About this task: Would you please write out each entry that follows, exactly as written?

(Items listed in a dataset)

----

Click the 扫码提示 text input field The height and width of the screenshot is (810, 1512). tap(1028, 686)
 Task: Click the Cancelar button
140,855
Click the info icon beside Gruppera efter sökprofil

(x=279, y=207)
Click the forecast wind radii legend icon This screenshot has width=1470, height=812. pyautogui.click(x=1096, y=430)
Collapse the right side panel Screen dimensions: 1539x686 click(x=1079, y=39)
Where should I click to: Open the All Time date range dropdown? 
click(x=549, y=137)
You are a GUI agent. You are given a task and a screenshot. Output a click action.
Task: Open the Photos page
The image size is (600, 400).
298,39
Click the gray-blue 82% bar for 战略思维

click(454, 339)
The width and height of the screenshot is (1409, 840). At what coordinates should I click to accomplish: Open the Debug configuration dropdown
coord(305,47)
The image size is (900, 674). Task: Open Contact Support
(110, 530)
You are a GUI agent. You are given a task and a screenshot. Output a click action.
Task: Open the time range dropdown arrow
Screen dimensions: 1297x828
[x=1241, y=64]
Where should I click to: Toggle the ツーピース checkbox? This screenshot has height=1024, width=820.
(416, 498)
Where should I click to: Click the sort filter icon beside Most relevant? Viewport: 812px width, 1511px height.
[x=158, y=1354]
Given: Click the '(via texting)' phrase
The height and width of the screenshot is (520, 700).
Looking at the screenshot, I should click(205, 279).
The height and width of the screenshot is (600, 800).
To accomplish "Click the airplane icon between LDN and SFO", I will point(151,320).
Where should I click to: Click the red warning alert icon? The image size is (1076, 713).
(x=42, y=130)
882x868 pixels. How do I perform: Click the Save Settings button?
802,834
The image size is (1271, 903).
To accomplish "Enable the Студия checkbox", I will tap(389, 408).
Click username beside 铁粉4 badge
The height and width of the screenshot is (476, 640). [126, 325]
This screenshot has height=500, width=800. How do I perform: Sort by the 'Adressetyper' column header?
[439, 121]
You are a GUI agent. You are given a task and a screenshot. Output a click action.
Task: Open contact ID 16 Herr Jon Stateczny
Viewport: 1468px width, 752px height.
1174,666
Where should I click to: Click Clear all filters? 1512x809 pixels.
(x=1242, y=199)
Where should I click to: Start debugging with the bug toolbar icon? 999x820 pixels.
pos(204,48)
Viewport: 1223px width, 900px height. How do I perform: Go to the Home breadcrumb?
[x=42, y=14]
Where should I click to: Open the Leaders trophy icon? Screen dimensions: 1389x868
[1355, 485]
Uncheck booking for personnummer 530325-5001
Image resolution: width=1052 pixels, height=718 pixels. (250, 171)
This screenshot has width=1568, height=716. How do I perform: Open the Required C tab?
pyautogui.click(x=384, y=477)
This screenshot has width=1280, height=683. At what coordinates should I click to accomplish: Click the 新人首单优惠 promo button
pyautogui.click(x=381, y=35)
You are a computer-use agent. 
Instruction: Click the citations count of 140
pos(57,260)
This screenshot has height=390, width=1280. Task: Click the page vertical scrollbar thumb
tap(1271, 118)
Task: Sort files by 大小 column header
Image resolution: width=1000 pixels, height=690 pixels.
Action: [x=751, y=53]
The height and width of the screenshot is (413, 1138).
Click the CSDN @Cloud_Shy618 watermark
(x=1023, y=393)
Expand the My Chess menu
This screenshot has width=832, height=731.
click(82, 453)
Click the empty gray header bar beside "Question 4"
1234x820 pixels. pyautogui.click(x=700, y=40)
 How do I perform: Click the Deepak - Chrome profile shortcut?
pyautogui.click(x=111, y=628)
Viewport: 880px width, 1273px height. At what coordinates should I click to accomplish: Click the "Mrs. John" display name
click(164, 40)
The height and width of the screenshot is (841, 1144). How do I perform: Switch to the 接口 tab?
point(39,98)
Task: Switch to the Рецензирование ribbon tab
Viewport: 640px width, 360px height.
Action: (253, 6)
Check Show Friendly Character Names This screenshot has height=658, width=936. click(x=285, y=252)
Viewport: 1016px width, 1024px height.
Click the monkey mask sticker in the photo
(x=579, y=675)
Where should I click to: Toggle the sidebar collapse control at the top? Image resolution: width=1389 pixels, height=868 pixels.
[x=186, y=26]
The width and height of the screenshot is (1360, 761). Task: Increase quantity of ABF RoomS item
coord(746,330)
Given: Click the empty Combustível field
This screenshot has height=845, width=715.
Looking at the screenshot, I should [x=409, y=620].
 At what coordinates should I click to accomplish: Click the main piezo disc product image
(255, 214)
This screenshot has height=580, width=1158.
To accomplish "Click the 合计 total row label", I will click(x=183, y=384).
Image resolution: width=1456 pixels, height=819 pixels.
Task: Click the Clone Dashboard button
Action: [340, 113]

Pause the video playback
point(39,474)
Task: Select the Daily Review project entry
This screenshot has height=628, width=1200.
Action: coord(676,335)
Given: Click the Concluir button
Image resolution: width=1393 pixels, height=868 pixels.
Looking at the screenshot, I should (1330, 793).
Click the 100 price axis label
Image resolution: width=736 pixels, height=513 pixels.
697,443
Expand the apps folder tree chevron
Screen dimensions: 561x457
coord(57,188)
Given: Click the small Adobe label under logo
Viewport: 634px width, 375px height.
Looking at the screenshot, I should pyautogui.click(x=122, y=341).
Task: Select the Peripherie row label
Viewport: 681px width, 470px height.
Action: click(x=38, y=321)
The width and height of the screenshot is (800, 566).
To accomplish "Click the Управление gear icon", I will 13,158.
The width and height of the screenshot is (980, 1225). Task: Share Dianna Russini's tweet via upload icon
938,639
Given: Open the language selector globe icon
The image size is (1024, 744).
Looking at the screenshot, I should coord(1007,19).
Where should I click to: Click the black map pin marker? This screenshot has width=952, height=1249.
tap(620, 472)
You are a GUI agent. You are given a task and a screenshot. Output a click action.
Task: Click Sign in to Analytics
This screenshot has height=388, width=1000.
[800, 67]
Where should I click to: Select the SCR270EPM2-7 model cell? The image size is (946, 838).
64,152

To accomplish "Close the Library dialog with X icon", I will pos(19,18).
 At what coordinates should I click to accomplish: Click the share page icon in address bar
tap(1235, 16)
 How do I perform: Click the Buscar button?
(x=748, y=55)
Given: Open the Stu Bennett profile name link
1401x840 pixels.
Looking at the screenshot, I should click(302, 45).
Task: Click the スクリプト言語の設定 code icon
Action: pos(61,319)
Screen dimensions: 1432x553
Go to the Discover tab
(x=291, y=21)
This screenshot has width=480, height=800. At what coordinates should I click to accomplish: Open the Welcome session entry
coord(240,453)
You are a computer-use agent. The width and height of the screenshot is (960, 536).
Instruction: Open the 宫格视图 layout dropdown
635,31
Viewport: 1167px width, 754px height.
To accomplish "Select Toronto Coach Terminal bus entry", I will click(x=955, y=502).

----

Solution to this task:
Click the 扫码提示 text input field The height and width of the screenshot is (810, 1512). tap(1028, 686)
 Task: Click the Cancelar button
140,855
Click the info icon beside Gruppera efter sökprofil

(x=279, y=207)
Click the forecast wind radii legend icon This screenshot has width=1470, height=812. pyautogui.click(x=1096, y=430)
Collapse the right side panel Screen dimensions: 1539x686 click(x=1079, y=39)
Where should I click to: Open the All Time date range dropdown? 
click(x=549, y=137)
You are a GUI agent. You are given a task and a screenshot. Output a click action.
Task: Open the Photos page
The image size is (600, 400).
298,39
Click the gray-blue 82% bar for 战略思维

click(454, 339)
The width and height of the screenshot is (1409, 840). At what coordinates should I click to accomplish: Open the Debug configuration dropdown
coord(305,47)
The image size is (900, 674). Task: Open Contact Support
(110, 530)
You are a GUI agent. You are given a task and a screenshot. Output a click action.
Task: Open the time range dropdown arrow
Screen dimensions: 1297x828
[x=1241, y=64]
Where should I click to: Toggle the ツーピース checkbox? This screenshot has height=1024, width=820.
(416, 498)
Where should I click to: Click the sort filter icon beside Most relevant? Viewport: 812px width, 1511px height.
[x=158, y=1354]
Given: Click the '(via texting)' phrase
The height and width of the screenshot is (520, 700).
Looking at the screenshot, I should click(205, 279).
The height and width of the screenshot is (600, 800).
To accomplish "Click the airplane icon between LDN and SFO", I will point(151,320).
Where should I click to: Click the red warning alert icon? The image size is (1076, 713).
(x=42, y=130)
882x868 pixels. How do I perform: Click the Save Settings button?
802,834
The image size is (1271, 903).
To accomplish "Enable the Студия checkbox", I will tap(389, 408).
Click username beside 铁粉4 badge
The height and width of the screenshot is (476, 640). [126, 325]
This screenshot has height=500, width=800. How do I perform: Sort by the 'Adressetyper' column header?
[439, 121]
You are a GUI agent. You are given a task and a screenshot. Output a click action.
Task: Open contact ID 16 Herr Jon Stateczny
Viewport: 1468px width, 752px height.
1174,666
Where should I click to: Click Clear all filters? 1512x809 pixels.
(x=1242, y=199)
Where should I click to: Start debugging with the bug toolbar icon? 999x820 pixels.
pos(204,48)
Viewport: 1223px width, 900px height. How do I perform: Go to the Home breadcrumb?
[x=42, y=14]
Where should I click to: Open the Leaders trophy icon? Screen dimensions: 1389x868
[1355, 485]
Uncheck booking for personnummer 530325-5001
Image resolution: width=1052 pixels, height=718 pixels. (250, 171)
This screenshot has width=1568, height=716. How do I perform: Open the Required C tab?
pyautogui.click(x=384, y=477)
This screenshot has width=1280, height=683. At what coordinates should I click to accomplish: Click the 新人首单优惠 promo button
pyautogui.click(x=381, y=35)
You are a computer-use agent. 
Instruction: Click the citations count of 140
pos(57,260)
This screenshot has height=390, width=1280. Task: Click the page vertical scrollbar thumb
tap(1271, 118)
Task: Sort files by 大小 column header
Image resolution: width=1000 pixels, height=690 pixels.
Action: [x=751, y=53]
The height and width of the screenshot is (413, 1138).
Click the CSDN @Cloud_Shy618 watermark
(x=1023, y=393)
Expand the My Chess menu
This screenshot has width=832, height=731.
click(82, 453)
Click the empty gray header bar beside "Question 4"
1234x820 pixels. pyautogui.click(x=700, y=40)
 How do I perform: Click the Deepak - Chrome profile shortcut?
pyautogui.click(x=111, y=628)
Viewport: 880px width, 1273px height. At what coordinates should I click to accomplish: Click the "Mrs. John" display name
click(164, 40)
The height and width of the screenshot is (841, 1144). How do I perform: Switch to the 接口 tab?
point(39,98)
Task: Switch to the Рецензирование ribbon tab
Viewport: 640px width, 360px height.
Action: (253, 6)
Check Show Friendly Character Names This screenshot has height=658, width=936. click(x=285, y=252)
Viewport: 1016px width, 1024px height.
Click the monkey mask sticker in the photo
(x=579, y=675)
Where should I click to: Toggle the sidebar collapse control at the top? Image resolution: width=1389 pixels, height=868 pixels.
[x=186, y=26]
The width and height of the screenshot is (1360, 761). Task: Increase quantity of ABF RoomS item
coord(746,330)
Given: Click the empty Combustível field
This screenshot has height=845, width=715.
Looking at the screenshot, I should [x=409, y=620].
 At what coordinates should I click to accomplish: Click the main piezo disc product image
(255, 214)
This screenshot has height=580, width=1158.
To accomplish "Click the 合计 total row label", I will click(x=183, y=384).
Image resolution: width=1456 pixels, height=819 pixels.
Task: Click the Clone Dashboard button
Action: [340, 113]

Pause the video playback
point(39,474)
Task: Select the Daily Review project entry
This screenshot has height=628, width=1200.
Action: coord(676,335)
Given: Click the Concluir button
Image resolution: width=1393 pixels, height=868 pixels.
Looking at the screenshot, I should (1330, 793).
Click the 100 price axis label
Image resolution: width=736 pixels, height=513 pixels.
697,443
Expand the apps folder tree chevron
Screen dimensions: 561x457
coord(57,188)
Given: Click the small Adobe label under logo
Viewport: 634px width, 375px height.
Looking at the screenshot, I should pyautogui.click(x=122, y=341).
Task: Select the Peripherie row label
Viewport: 681px width, 470px height.
Action: click(x=38, y=321)
The width and height of the screenshot is (800, 566).
To accomplish "Click the Управление gear icon", I will 13,158.
The width and height of the screenshot is (980, 1225). Task: Share Dianna Russini's tweet via upload icon
938,639
Given: Open the language selector globe icon
The image size is (1024, 744).
Looking at the screenshot, I should coord(1007,19).
Where should I click to: Click the black map pin marker? This screenshot has width=952, height=1249.
tap(620, 472)
You are a GUI agent. You are given a task and a screenshot. Output a click action.
Task: Click Sign in to Analytics
This screenshot has height=388, width=1000.
[800, 67]
Where should I click to: Select the SCR270EPM2-7 model cell? The image size is (946, 838).
64,152

To accomplish "Close the Library dialog with X icon", I will pos(19,18).
 At what coordinates should I click to accomplish: Click the share page icon in address bar
tap(1235, 16)
 How do I perform: Click the Buscar button?
(x=748, y=55)
Given: Open the Stu Bennett profile name link
1401x840 pixels.
Looking at the screenshot, I should click(302, 45).
Task: Click the スクリプト言語の設定 code icon
Action: pos(61,319)
Screen dimensions: 1432x553
Go to the Discover tab
(x=291, y=21)
This screenshot has width=480, height=800. At what coordinates should I click to accomplish: Open the Welcome session entry
coord(240,453)
You are a computer-use agent. The width and height of the screenshot is (960, 536).
Instruction: Open the 宫格视图 layout dropdown
635,31
Viewport: 1167px width, 754px height.
To accomplish "Select Toronto Coach Terminal bus entry", I will click(x=955, y=502).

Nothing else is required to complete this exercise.